A Nobel gesture

Congratulations to Richard Thaler on his 2017 Nobel Prize in Economics. The professor took some hardly veiled shots at the Preznit, but also offered some “gee, I just can’t figure it” about the stock market:

“His ratio of certitude to knowledge is nearing record highs,” Thaler said on Bloomberg Radio with Tom Keene and David Gura. “We all need a lot of humility, and especially about the economy.”
Thaler also expressed surprise that the stock market is returning good performance with few disruptions during what he sees as uncertain political times. Congress is grappling with a tax reform proposal, but infighting among Republicans has called into question whether a package will ultimately pass.

“Who would have thunk that the stock market would just continue to go up” during “what has to be the most uncertain times of my lifetime,” Thaler said. “Surely it can’t be based on the certitude that there will be a massive tax cut, given the seeming inability of the Republican Congress to get their act together. So I don’t know where it’s coming from.”

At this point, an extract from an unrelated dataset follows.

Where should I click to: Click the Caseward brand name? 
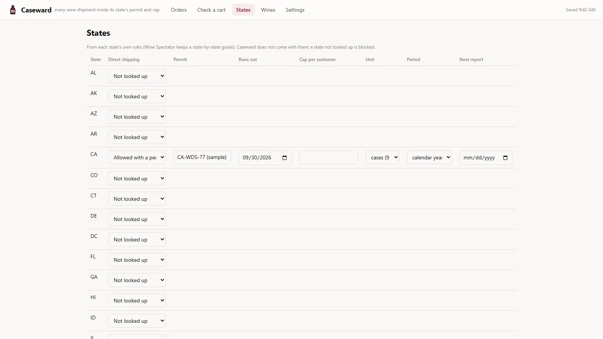(x=36, y=10)
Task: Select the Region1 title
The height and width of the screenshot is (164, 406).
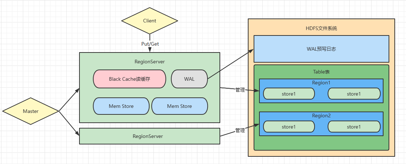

Well, who knows? If you read PK, he seems clear headed about it, if full of Robert Hughes allusions. But how about this: Maybe the indices keep going up, despite the uncertainty and turmoil, because as a set of money-making wagers, they actually feed on that level of chaos. Maybe as a ruse, or cover, for the Ponzi nature of the games being plied and played. The ‘it’s all so complex and confusing, who knows how it works’ absolutely accrues to the benefit of some. See the bankster/fraudsters of 2008 and how they have ascended to far more dizzying heights in the time since, and the extent to which questions about all this convenient success equal nothing more than conspiracy theories. They don’t even bother with calling people Commies anymore.
Quite a trick.

X Marx the Spot

In the capital of capitalism, where capitalism is doing its greatest damage. You don’t have to be an American apostate to think this, just look around you.

Hunter-gatherers persisted in their way of life for thousands of years, slave cultures for almost as long and feudal societies for many centuries. In contrast, capitalism transforms everything it touches.

It’s not just brands that are constantly changing. Companies and industries are created and destroyed in an incessant stream of innovation, while human relationships are dissolved and reinvented in novel forms.

Capitalism has been described as a process of creative destruction, and no-one can deny that it has been prodigiously productive. Practically anyone who is alive in Britain today has a higher real income than they would have had if capitalism had never existed.

That’s from an article on Marx from the BBC, and that point would indeed be difficult to argue with. But of course, it’s not the end of the story – only an enticement to get you to embrace the system further, until the system begins to destroy everything that brought it about. Including democracy – it will have to kill that. In a capitalism vs. democracy cage match, doesn’t capitalism, to even be defined as true capitalism, doesn’t it have to win? What does this mean?